NASA once hinted but has not confirmed that it purchased the flag from Sears. In that case, the flag would have been made by Annin, which supplied US flags to Sears at the time. However, NASA engineer Jack Kinzler wrote that the flag was purchased from a government catalog. If that is true, it would have been from Valley Forge, which supplied the government.
At the time, Annin and Valley Forge are believed to have sourced the nylon fabric for their flags from Burlington Industrial Fabrics’ Plant Number 2 in Rhodhiss, North Carolina. However, textile company Glen Raven claims that it supplied nylon fabric from its Burnsville plant to Annin and Valley Forge at the time.
As we mentioned earlier, the crew of Apollo 11 faced the possibility that they might not return from the Moon. The astronauts would have taken out life insurance, but it would have been unbelievably expensive. So, the crew of Apollo 11 signed autographs that their families could sell after their deaths.

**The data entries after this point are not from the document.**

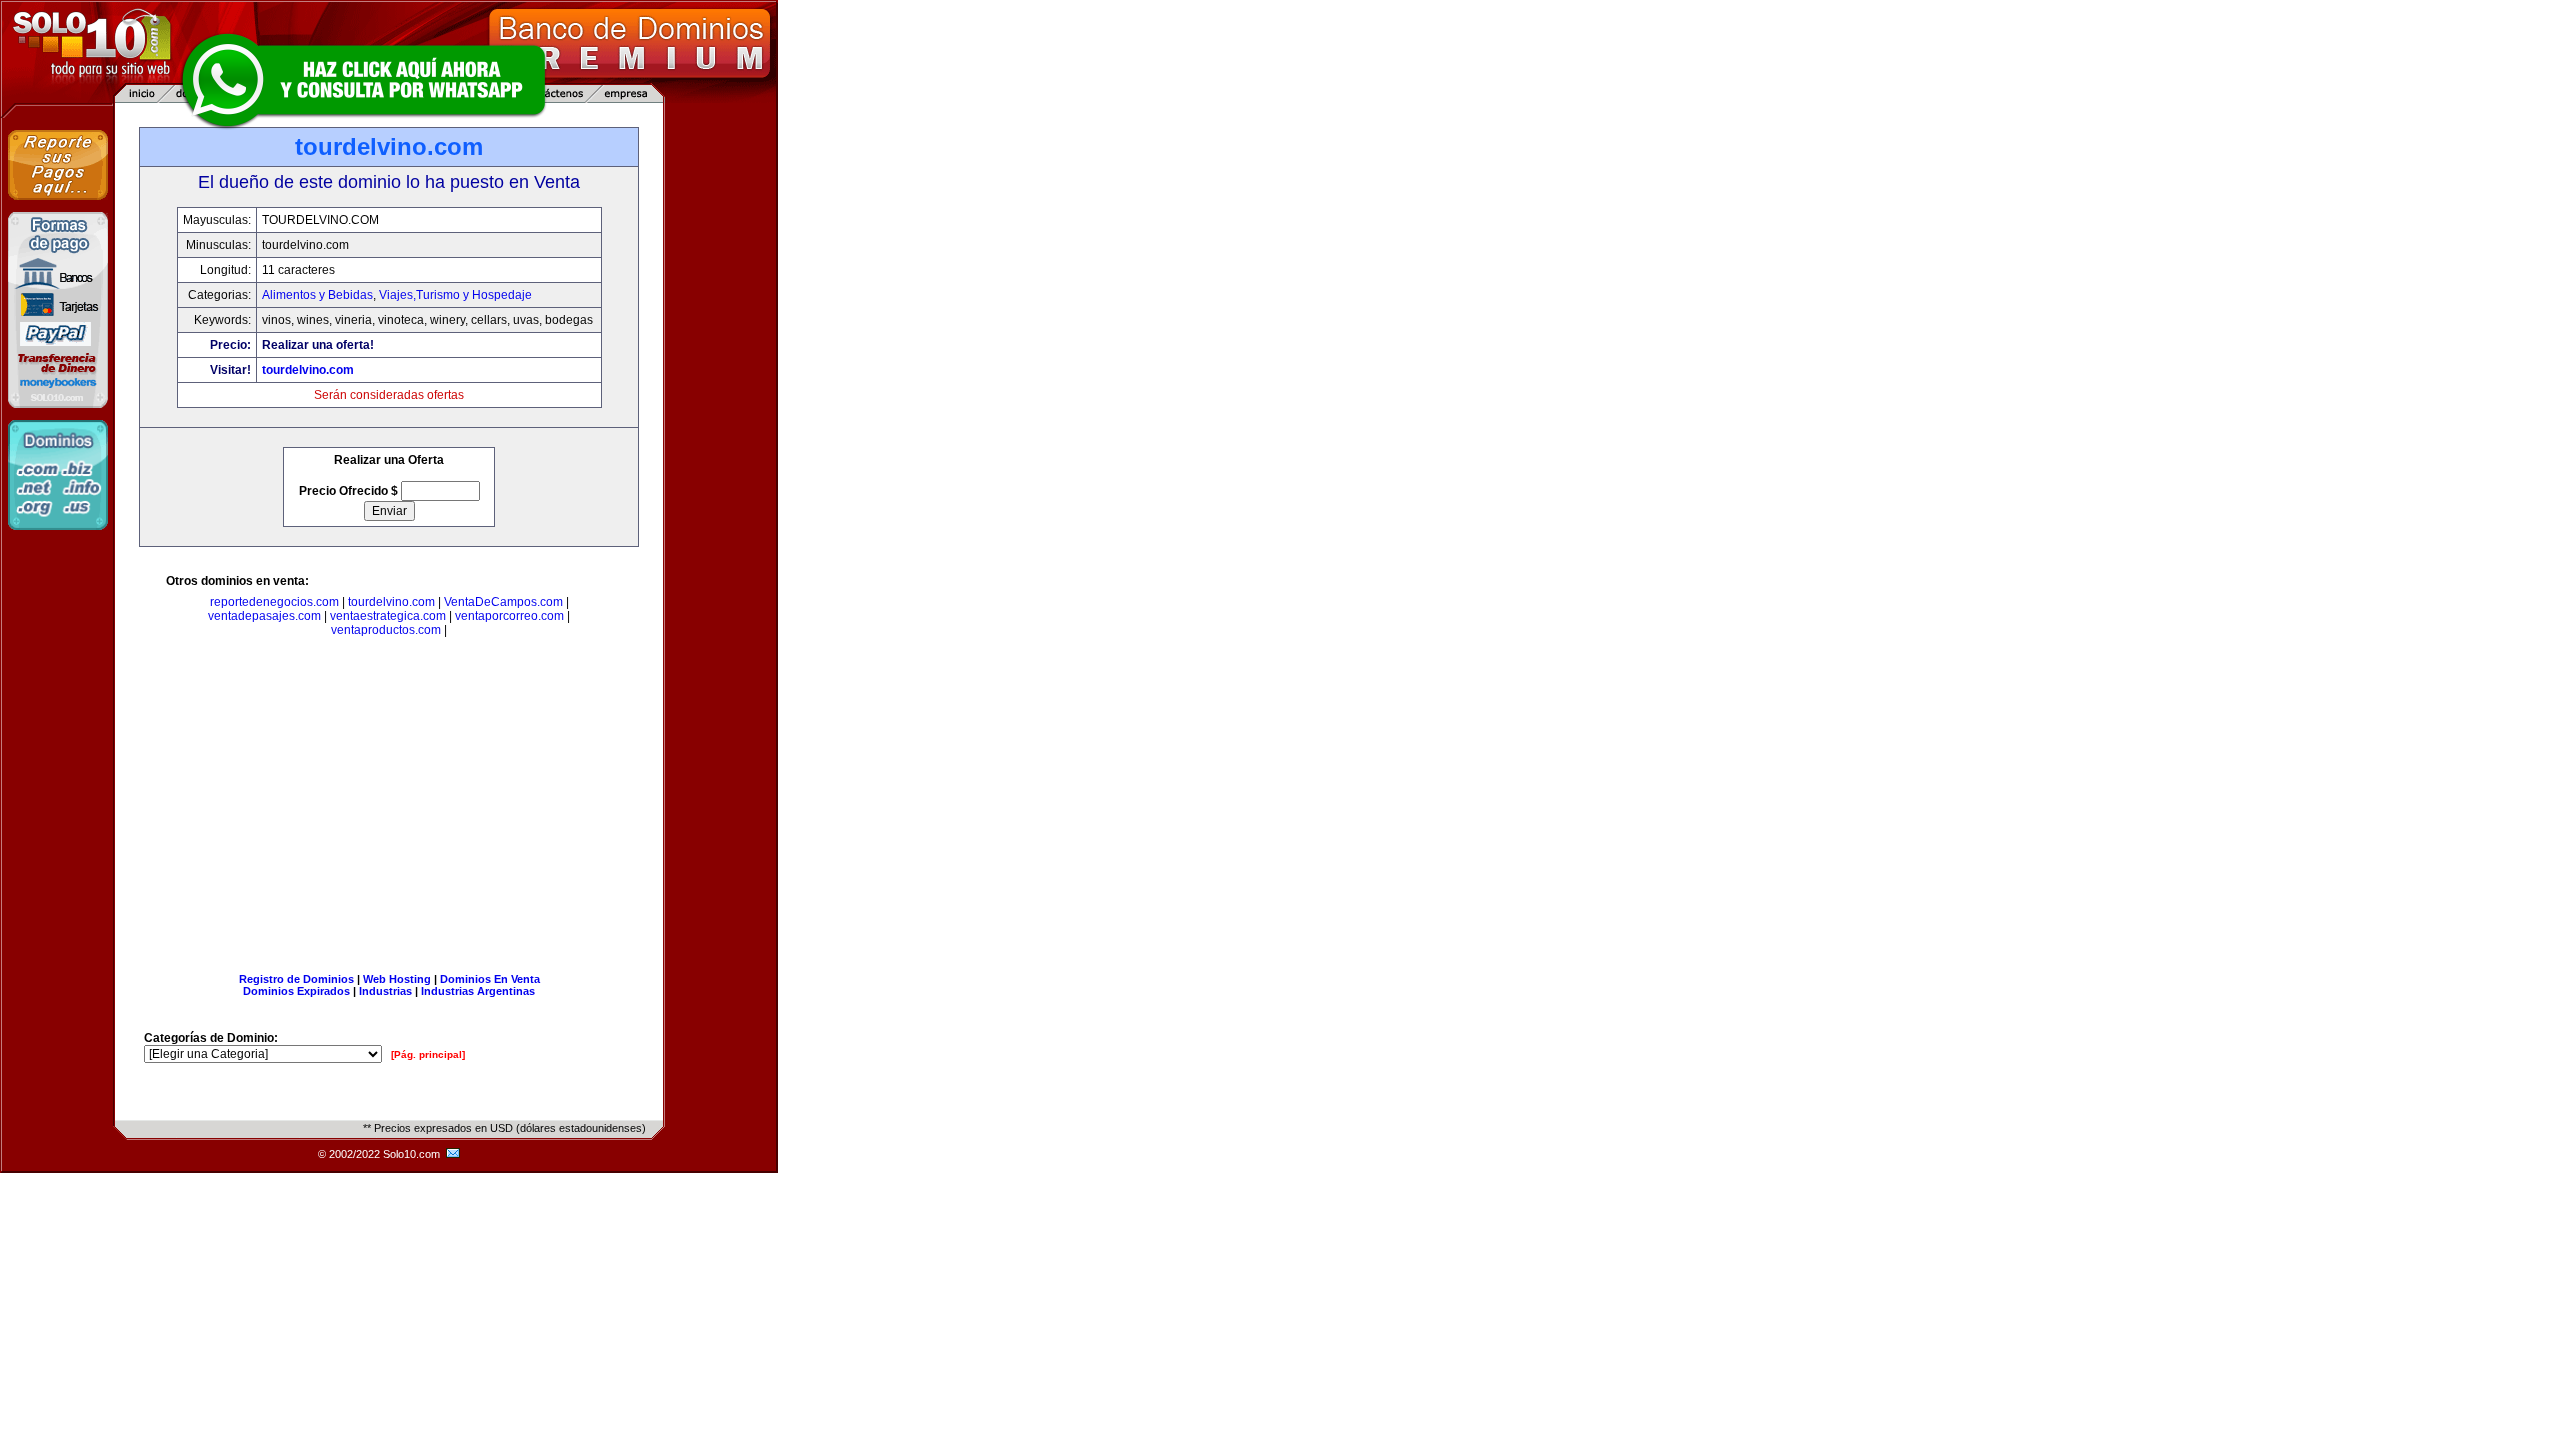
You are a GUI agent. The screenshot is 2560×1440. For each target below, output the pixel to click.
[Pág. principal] (428, 1054)
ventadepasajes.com (264, 616)
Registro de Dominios (296, 979)
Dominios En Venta (490, 979)
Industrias (385, 991)
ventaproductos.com (386, 630)
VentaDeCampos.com (503, 602)
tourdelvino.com (308, 370)
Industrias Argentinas (478, 991)
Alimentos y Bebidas (317, 295)
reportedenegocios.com (274, 602)
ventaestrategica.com (388, 616)
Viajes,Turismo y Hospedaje (455, 295)
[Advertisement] (389, 809)
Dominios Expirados (296, 991)
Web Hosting (397, 979)
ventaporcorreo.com (509, 616)
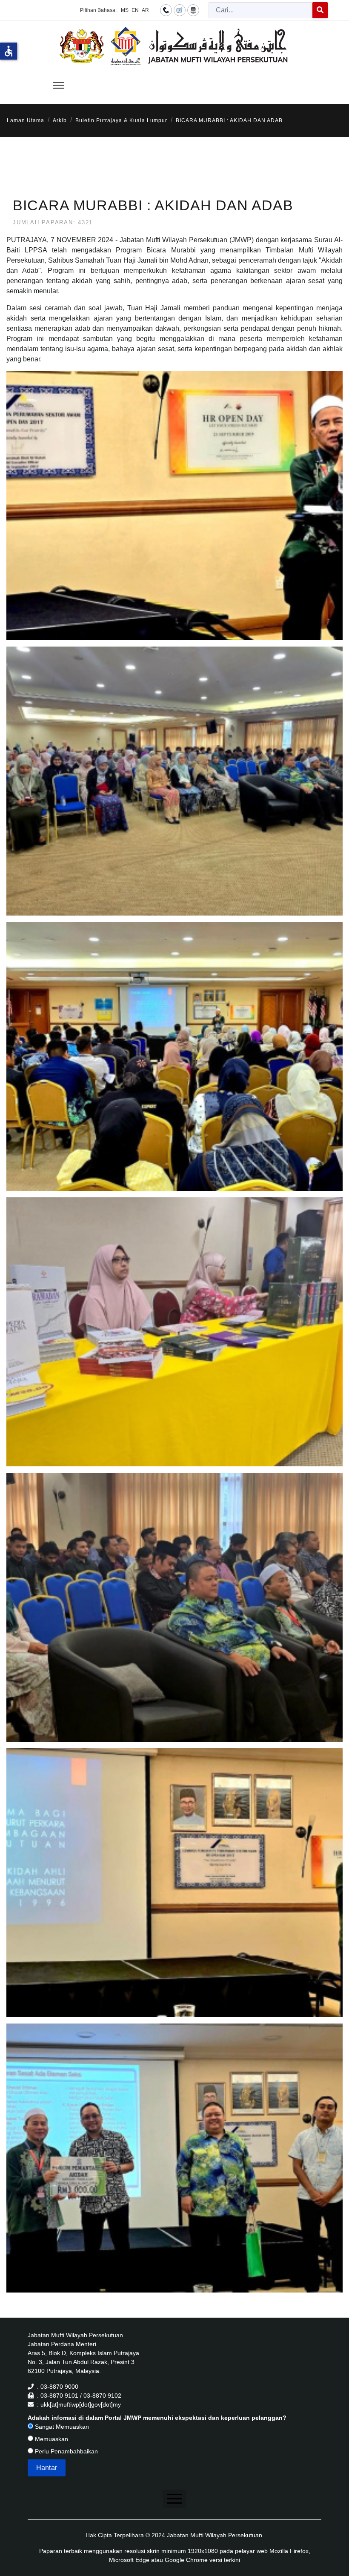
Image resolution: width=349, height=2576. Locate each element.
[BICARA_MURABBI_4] (176, 1341)
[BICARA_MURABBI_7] (176, 2168)
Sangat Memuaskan (61, 2426)
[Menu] (58, 85)
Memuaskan (50, 2439)
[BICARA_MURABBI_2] (176, 791)
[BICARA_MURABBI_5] (176, 1617)
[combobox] (261, 10)
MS (125, 10)
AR (145, 10)
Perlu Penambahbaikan (65, 2451)
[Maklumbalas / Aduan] (179, 10)
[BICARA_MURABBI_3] (176, 1066)
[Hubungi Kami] (166, 10)
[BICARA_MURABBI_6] (176, 1892)
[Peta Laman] (193, 10)
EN (135, 10)
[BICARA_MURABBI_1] (176, 515)
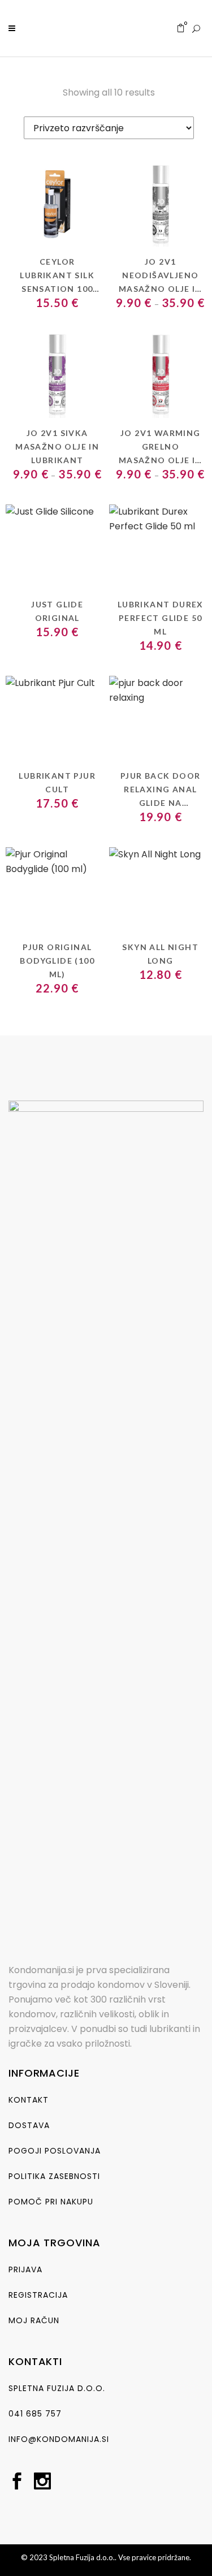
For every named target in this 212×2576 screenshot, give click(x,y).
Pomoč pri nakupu (50, 2201)
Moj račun (33, 2320)
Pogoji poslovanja (54, 2150)
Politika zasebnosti (54, 2176)
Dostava (29, 2125)
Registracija (38, 2295)
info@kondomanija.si (58, 2439)
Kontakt (28, 2099)
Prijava (25, 2269)
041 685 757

The Apollo 11 astronauts were famous long before they left Earth. They had lots of fans who requested autographs. In fact, the crew signed thousands of autographs after their mission, which some of their fans sold for considerable amounts.
While such autographs would have fetched a good sum following the deaths of the crew, the envelopes signed by the astronauts and postmarked on dates like the launch and the Moon landing would have been worth a fortune if any of the crew members had died in space.
Buzz Aldrin and Neil Armstrong remained inside the lunar module for some time after landing. They rested and prepared trash to dump on the Moon during that time. Aldrin also used the opportunity to take the first Holy Communion on the Moon.
While they waited, Aldrin radioed Houston and requested a moment of silence. He asked that listeners think about the Moon landing “and give thanks in his own individual way.” Then he poured wine on a piece of bread and ate it while Armstrong watched. This also marked the first time that someone ate on the Moon.
NASA was concerned about astronauts observing religious activities during space missions. The organization had been sued after the crew of Apollo 8 read the Book of Genesis as they orbited the Moon on December 25, 1968. (The Apollo 8 astronauts were the first humans to orbit the Moon.) NASA was not ready for another lawsuit.
Aldrin was told that he could take Holy Communion on the Moon but had to make it “more general.” Today, worshipers at Webster Presbyterian Church where Aldrin was an elder at the time celebrate Lunar Communion Sunday in memory of the event.
Today, astronauts leave their spacecraft and mix with people immediately after landing. This was not so at the time of Apollo 11. After their mission to the Moon, the Apollo 11 astronauts were quarantined for three weeks before they were allowed to mingle with other people.
This was a precautionary measure. NASA was unsure whether the Moon contained deadly microorganisms. So it recommended that the astronauts be quarantined, that Moon samples and spacesuits (among other things) be examined for microorganisms, and that the crew be monitored for new infections.
The crews of Apollo 12 and 14 were also quarantined. However, NASA stopped doing that by the time Apollo 15 landed because it had already been confirmed that the Moon was sterile in the areas explored.